Multiple population studies have shown that higher breast density is associated with a higher risk of breast cancer. In women with extremely dense breasts, cancer risk can be four to six times higher than in women whose breasts are not dense, Crandall said.
Women taking estrogen did have breast tenderness, though not as much as those on the combination therapy, and it clearly didn't signal an increased risk of breast cancer, Crandall said. She cautioned that women taking hormone therapy in general are only at a slight risk for developing breast cancer overall. A previous study estimated that out of 10,000 women who take combination estrogen-plus-progestin hormone therapy for one year, eight additional women would develop breast cancer than would have normally been expected.
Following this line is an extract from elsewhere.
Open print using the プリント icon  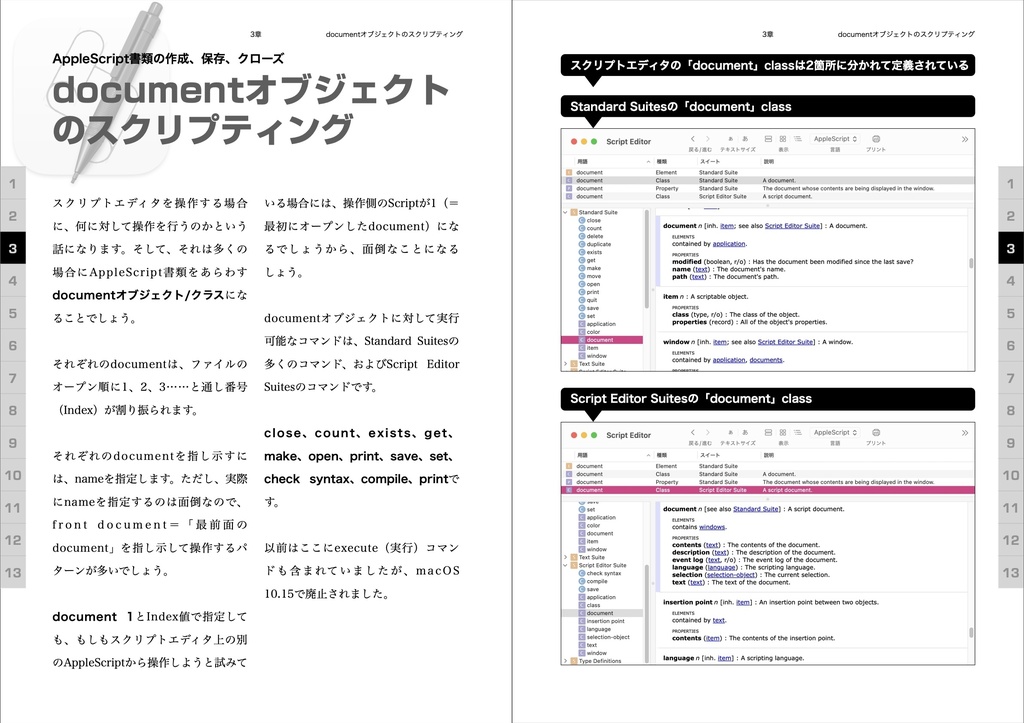[x=876, y=139]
"We don't want to incite panic, because breast cancer is rare in women taking hormone therapy, but the point is that women are terrified of getting breast cancer as a result of menopausal hormone therapy," Crandall said. "Where I think this study would be important is for women already on either combination hormone therapy or estrogen alone. If they do develop breast tenderness, it would be good for them to know the results of this study and to consider discussing them with their physician."
Crandall said it's too early to call for an increase in the frequency of clinical breast exams and mammograms in women on hormone therapy based on these studies. However, a woman on hormone therapy who experiences new-onset breast tenderness should be vigilant about getting her regular clinical breast exams and mammograms.
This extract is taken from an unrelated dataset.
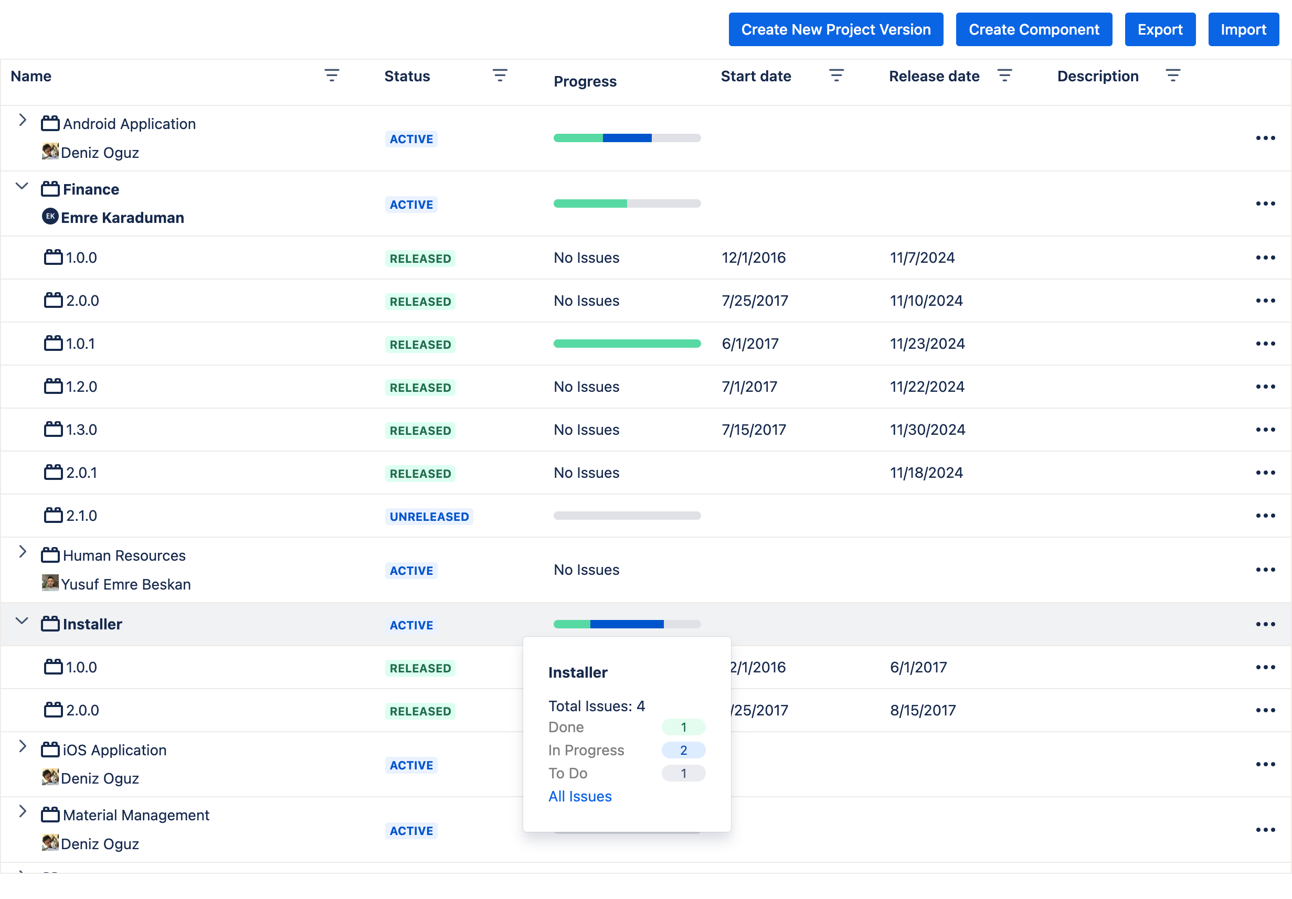Open the three-dot menu for Android Application

tap(1265, 137)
According to Crandall, one finding in this study was expected: Estrogen-plus-progestin therapy has a greater impact on the breast, and women on combination therapy had more breast tenderness than women on estrogen alone. What was surprising, Crandall said, was that women taking estrogen alone did have breast tenderness, but the tenderness didn't correlate to an increased risk of breast cancer.
"It's intriguing to think the same symptom in two sets of women taking different hormone therapies could mean something different," Crandall said.
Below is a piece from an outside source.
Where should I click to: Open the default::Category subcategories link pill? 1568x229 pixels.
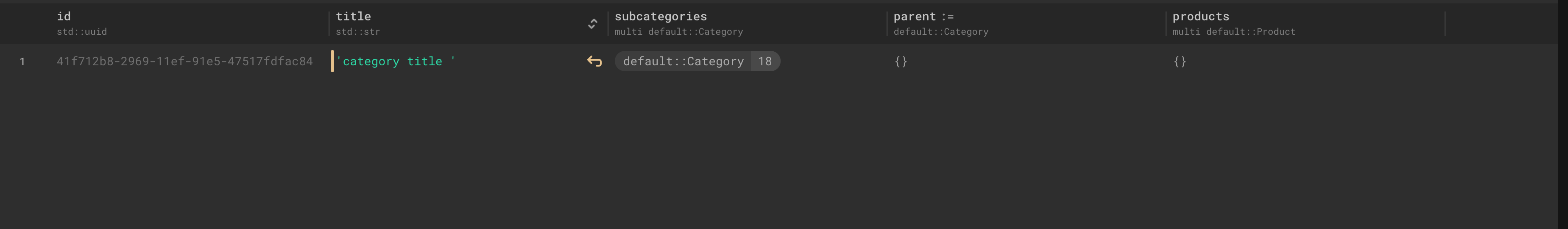coord(683,61)
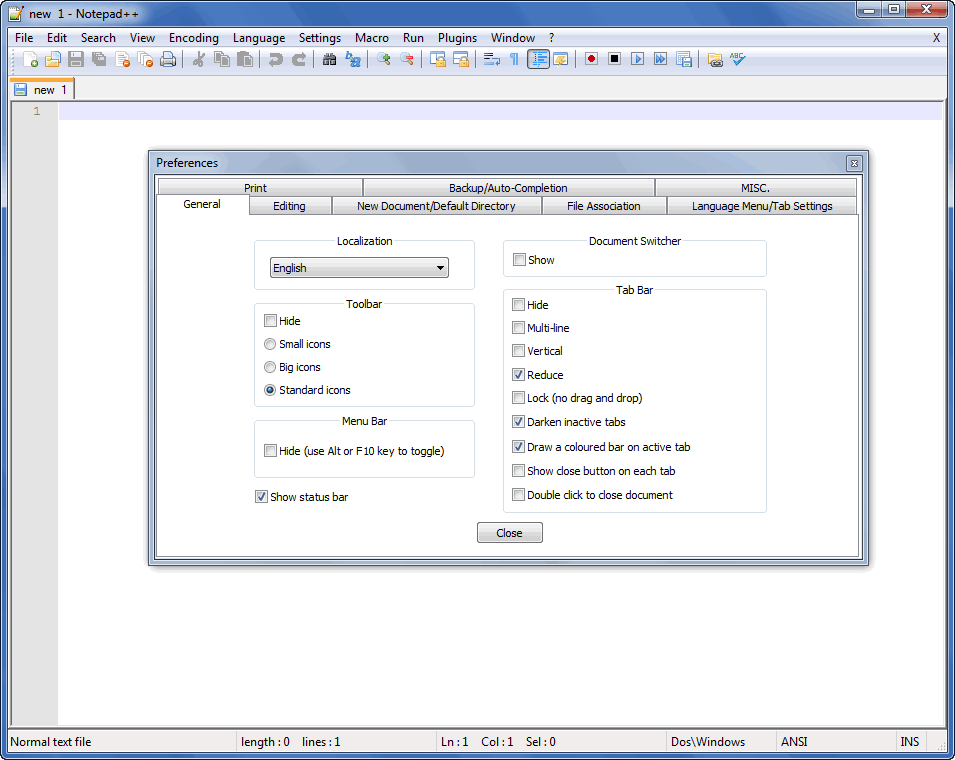Select the Small icons radio button

point(270,344)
For this prospective study, Crandall and her team analyzed data from more than 27,337 women enrolled in the Women's Health Initiative (WHI). Of the 27,337 women, 16,608 were on the combination therapy and 10,739 were taking estrogen alone. Launched in 1991, the WHI consisted of a set of clinical trials and an observational study involving 161,808 healthy, post-menopausal women.
"These findings highlight the complexity inherent in the use of surrogate risk markers to assess menopausal hormone therapy–associated breast cancer risk," the study states.
The study was funded in part by the Eileen Ogle Award of the Iris Cancer–UCLA Women's Health Center; the National Heart, Lung and Blood Institute; the National Institutes of Health; and the U.S. Department of Health and Human Services.
UCLA's Jonsson Comprehensive Cancer Center has more than 240 researchers and clinicians engaged in disease research, prevention, detection, control, treatment and education. One of the nation's largest comprehensive cancer centers, the Jonsson Center is dedicated to promoting research and translating basic science into leading-edge clinical studies. In July 2011, the center was named among the top 10 cancer centers nationwide by U.S. News & World Report, a ranking it has held for 10 of the last 12 years.